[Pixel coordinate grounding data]

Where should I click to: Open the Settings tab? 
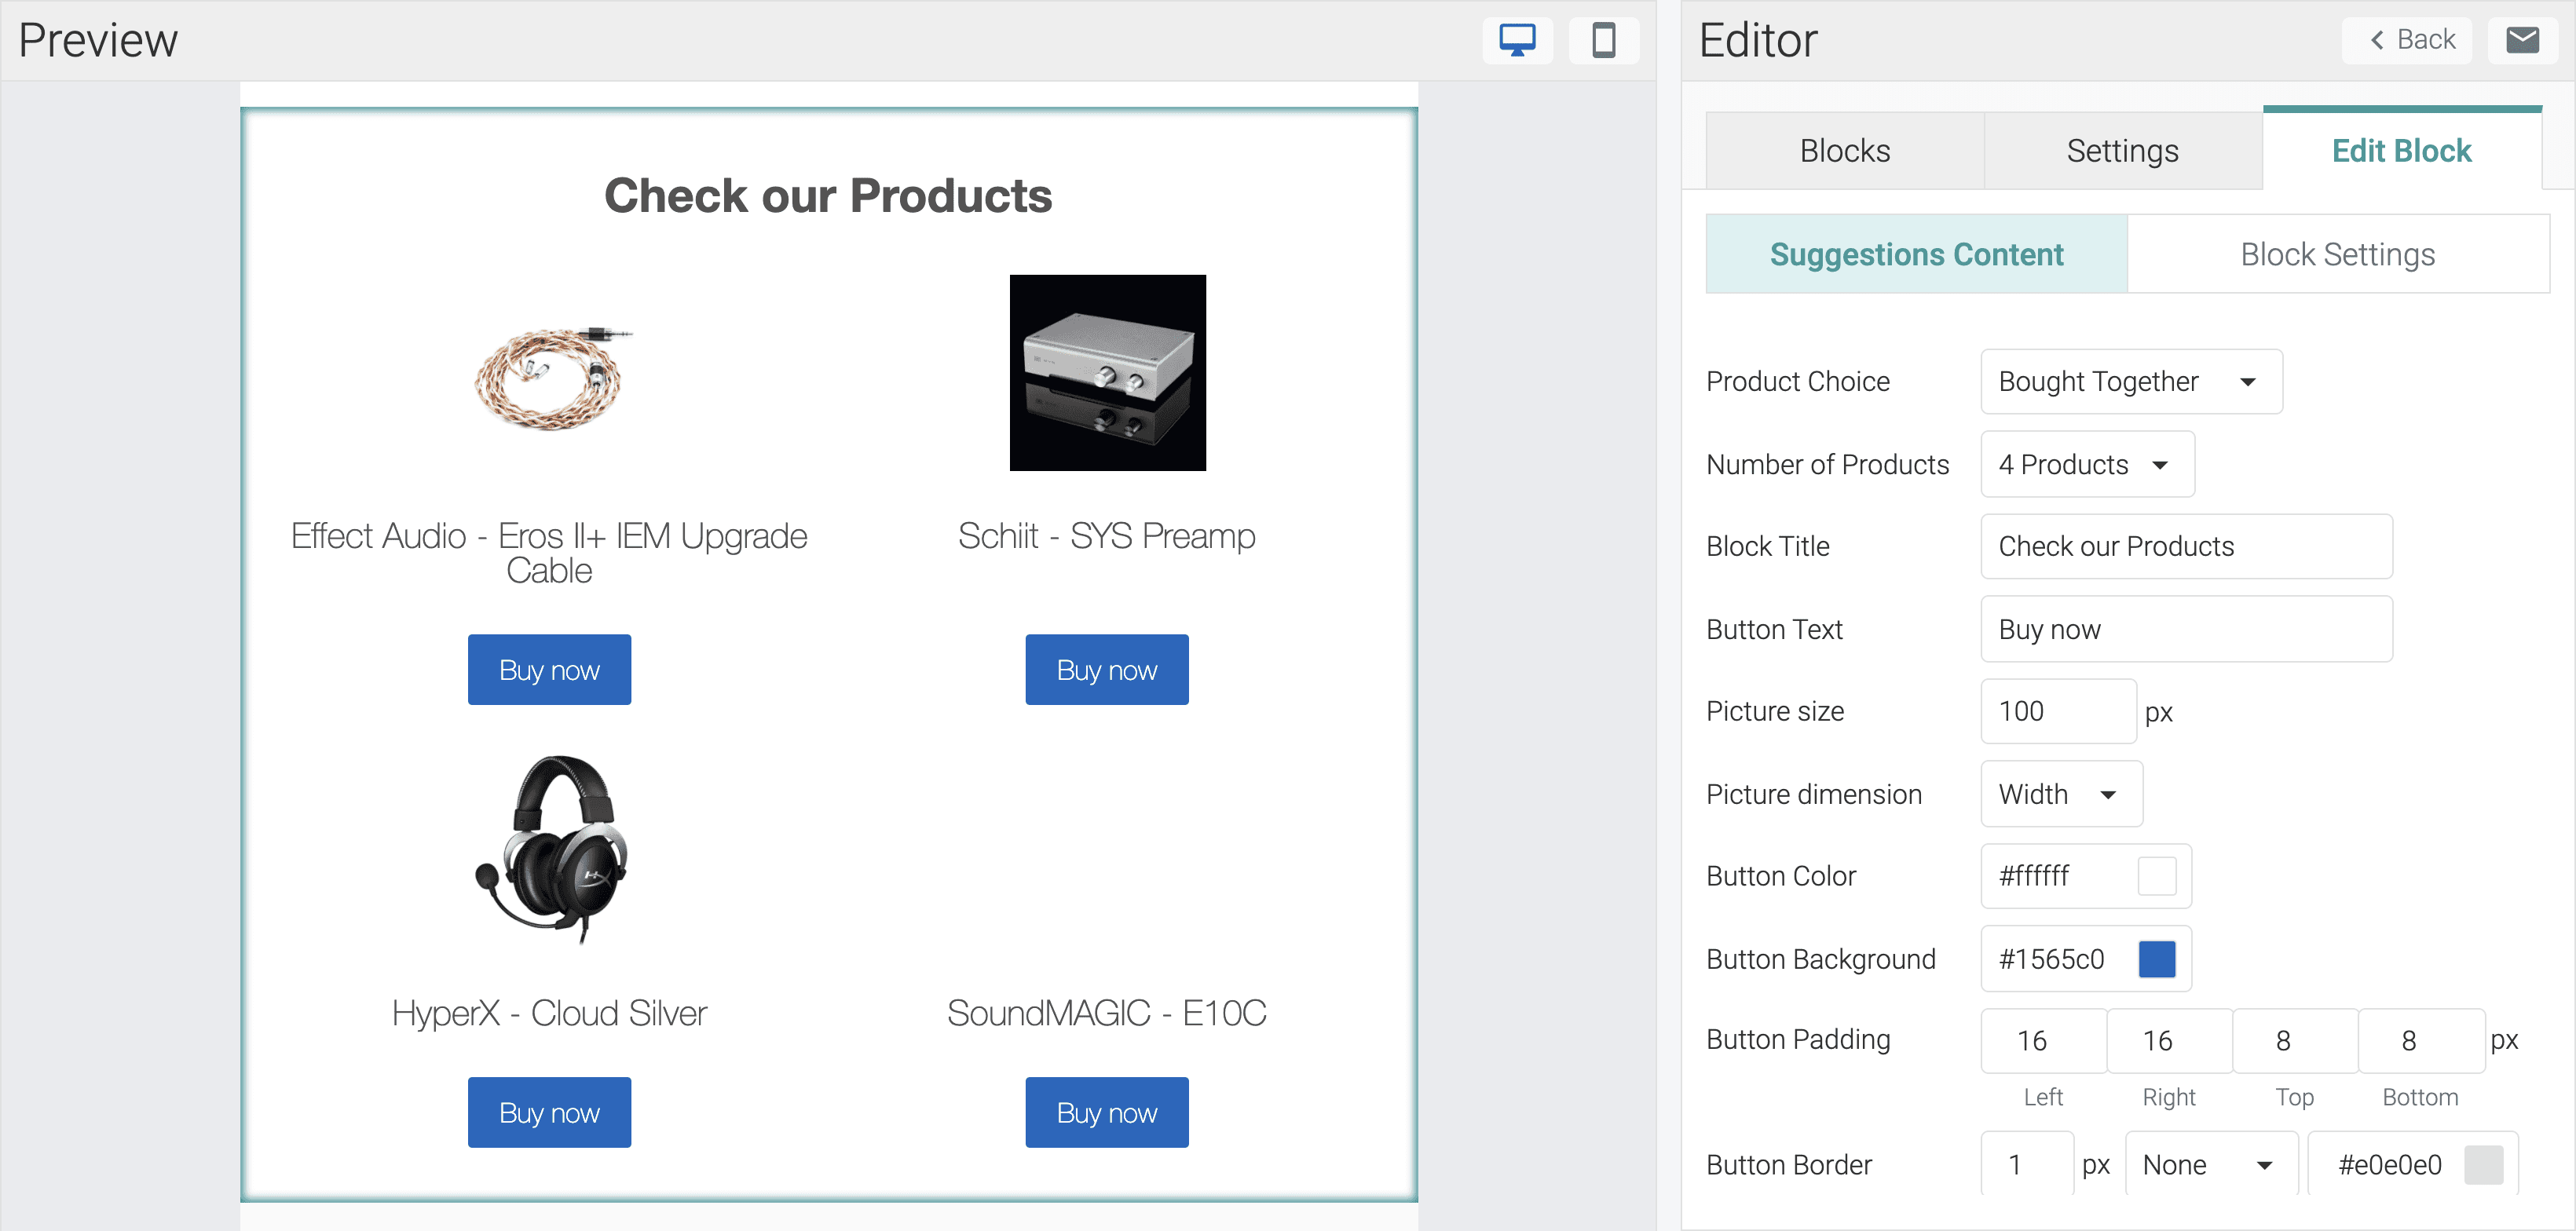click(2122, 151)
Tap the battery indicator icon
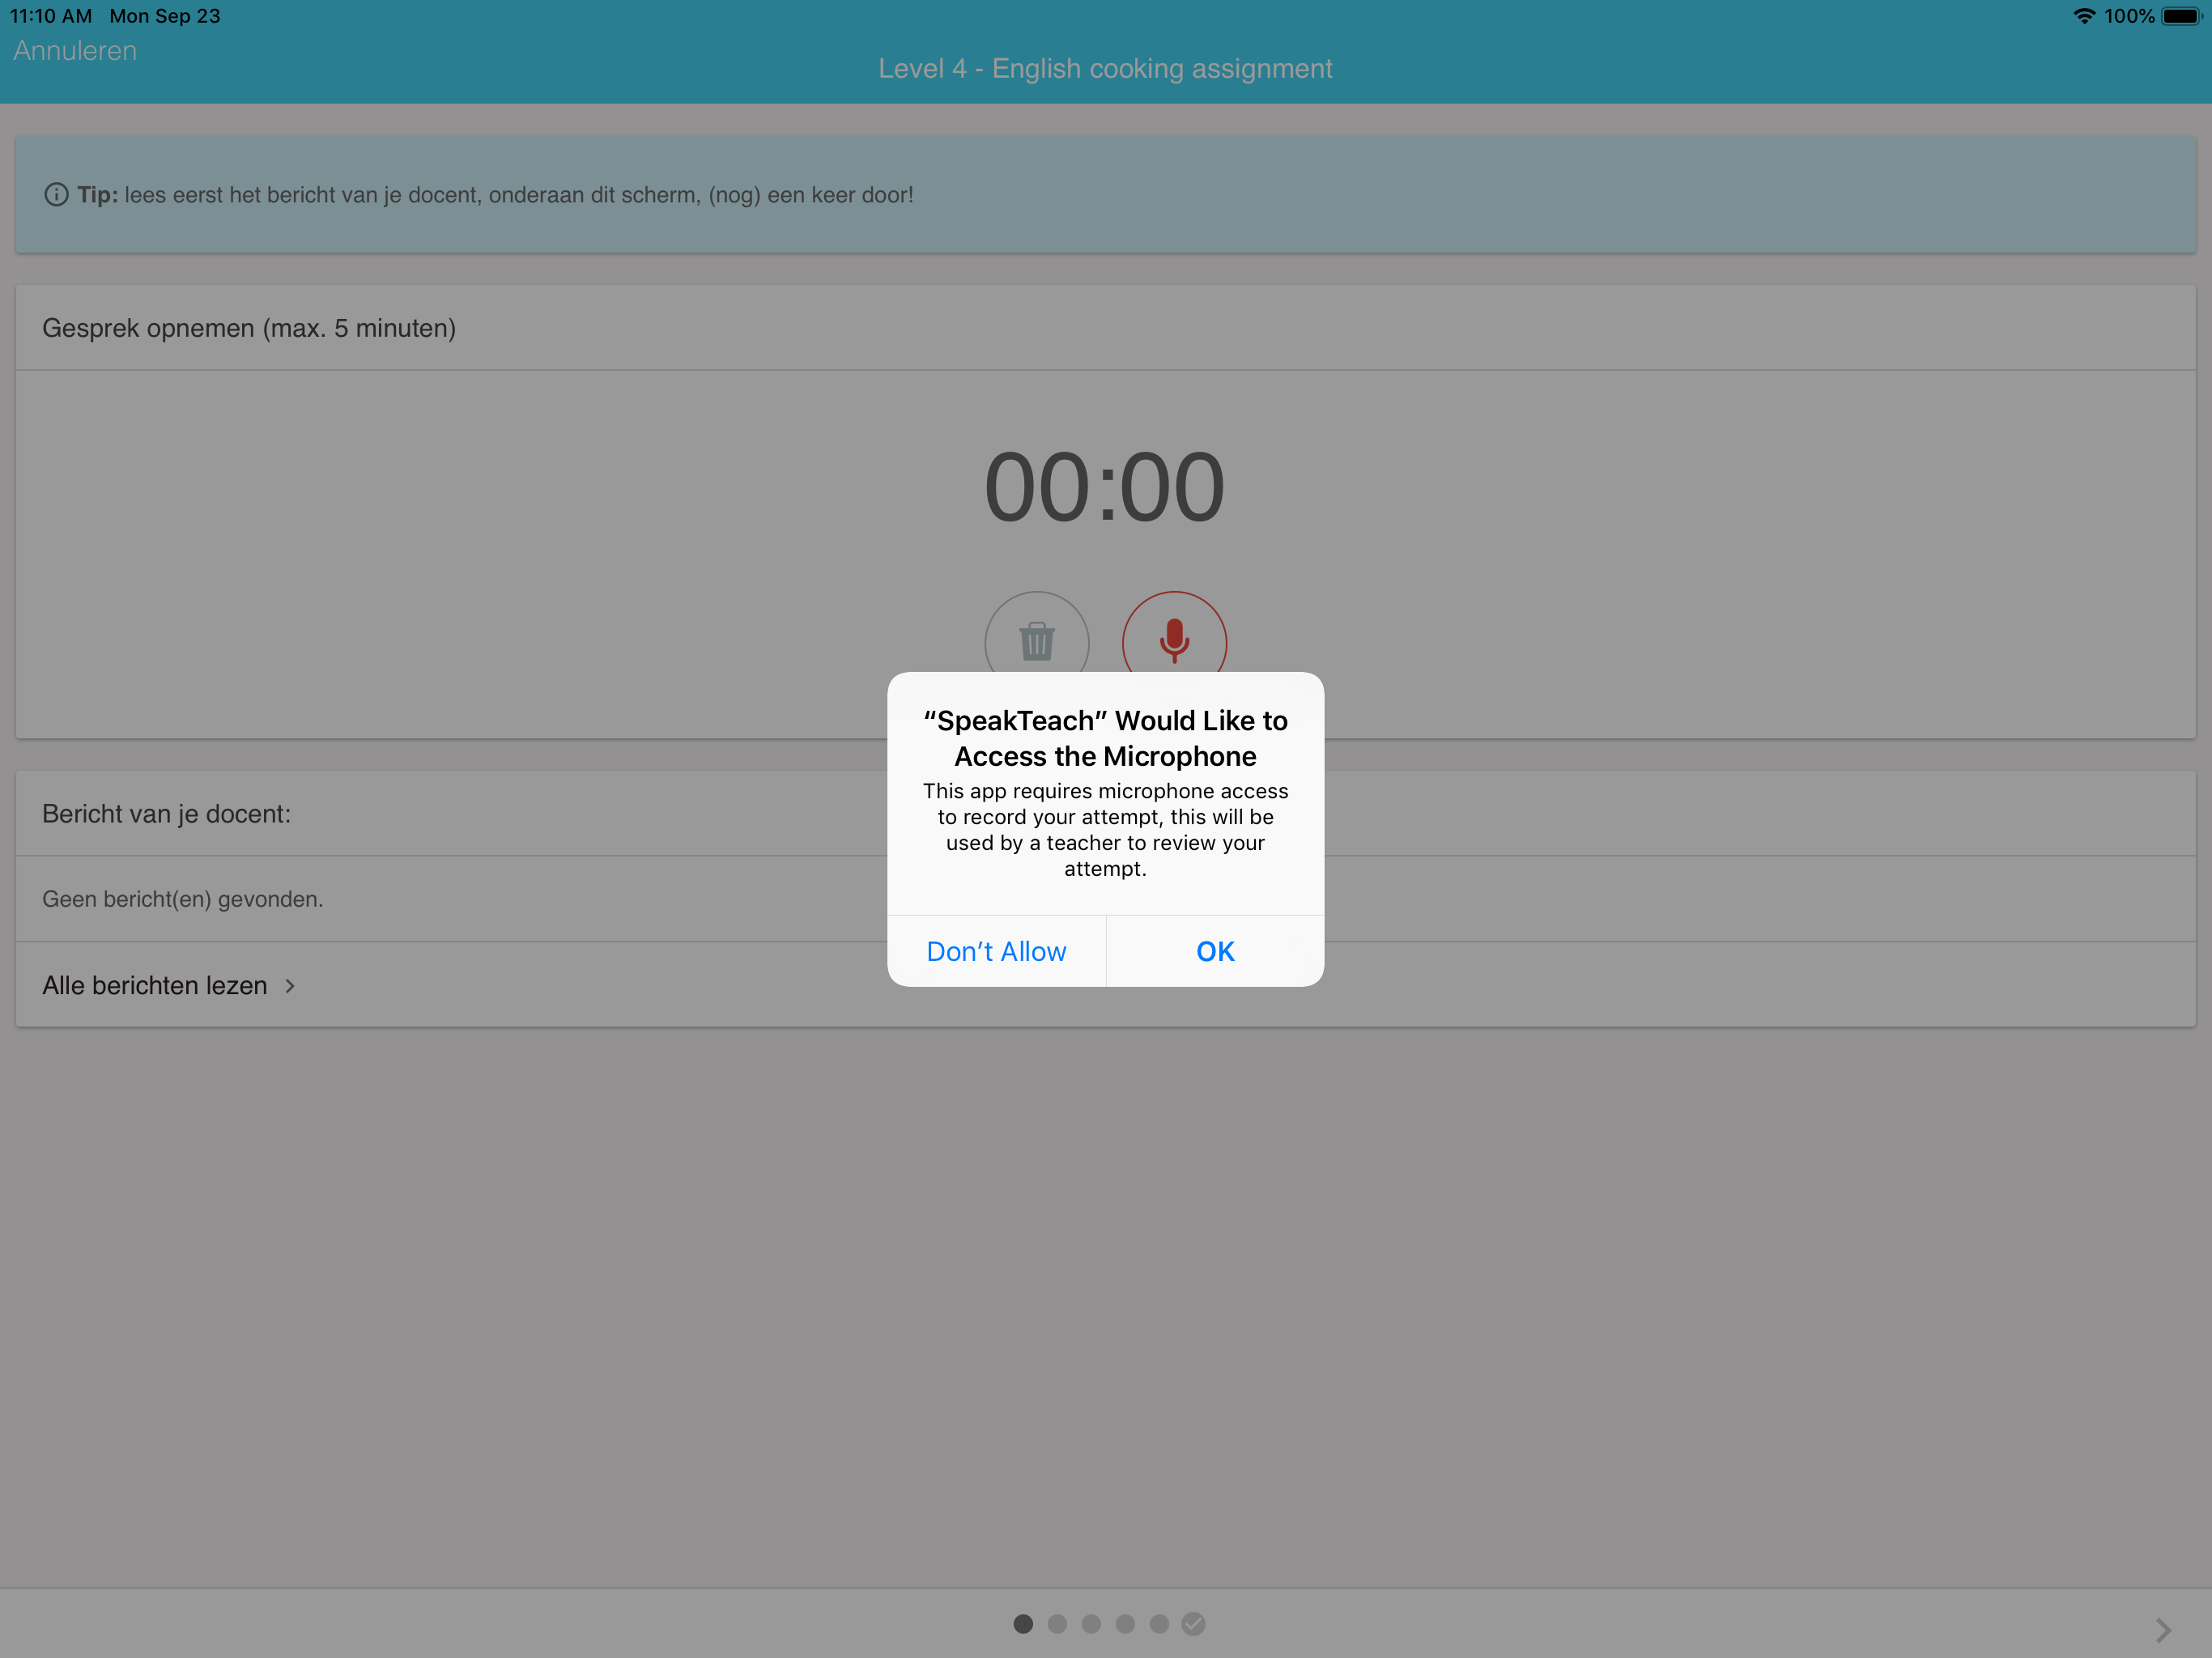2212x1658 pixels. tap(2181, 16)
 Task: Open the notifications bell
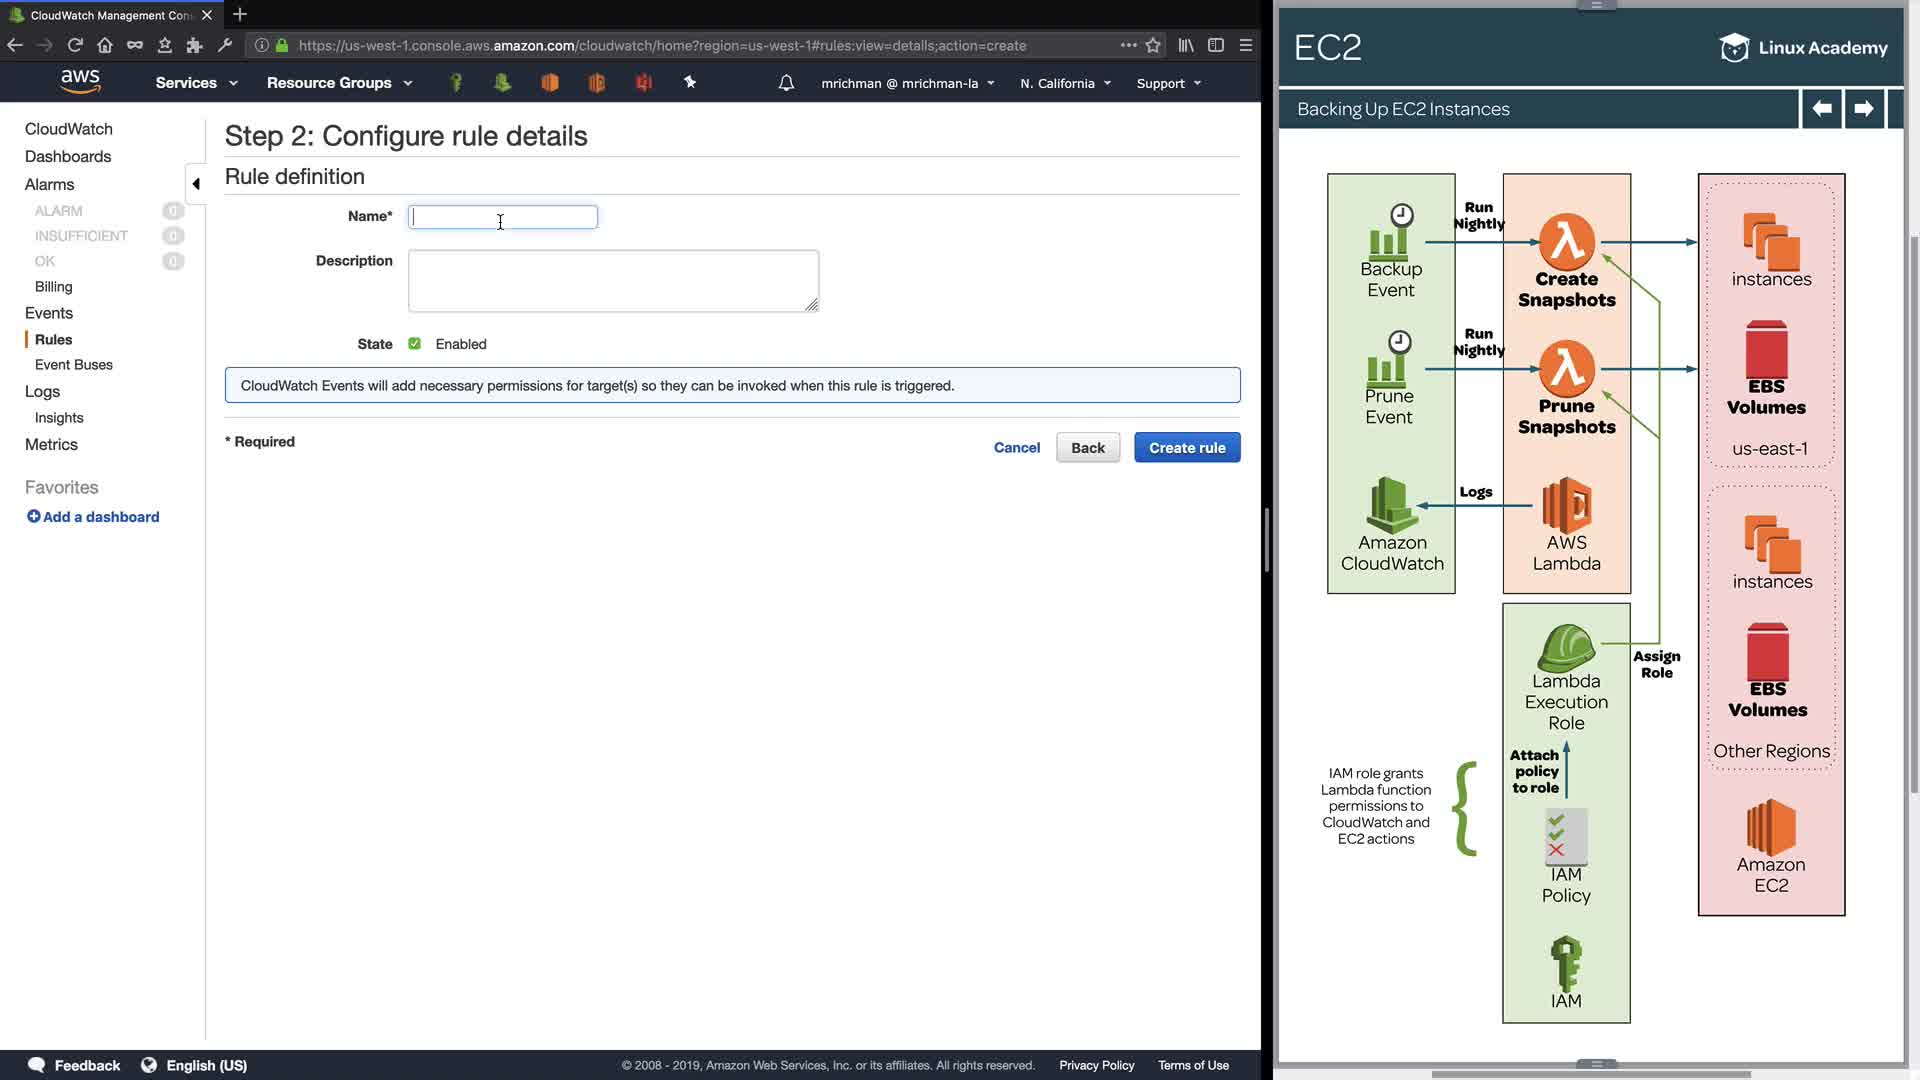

• **WORK REQUEST**:
Your reply should hold only the lines from the one that contains "Tap the battery indicator icon" through the last line of the records above, exact and complete, and no pictures.

• **COMPLETED TASK**:
Tap the battery indicator icon
2212x1658 pixels. tap(2181, 16)
 Task: Open the notifications bell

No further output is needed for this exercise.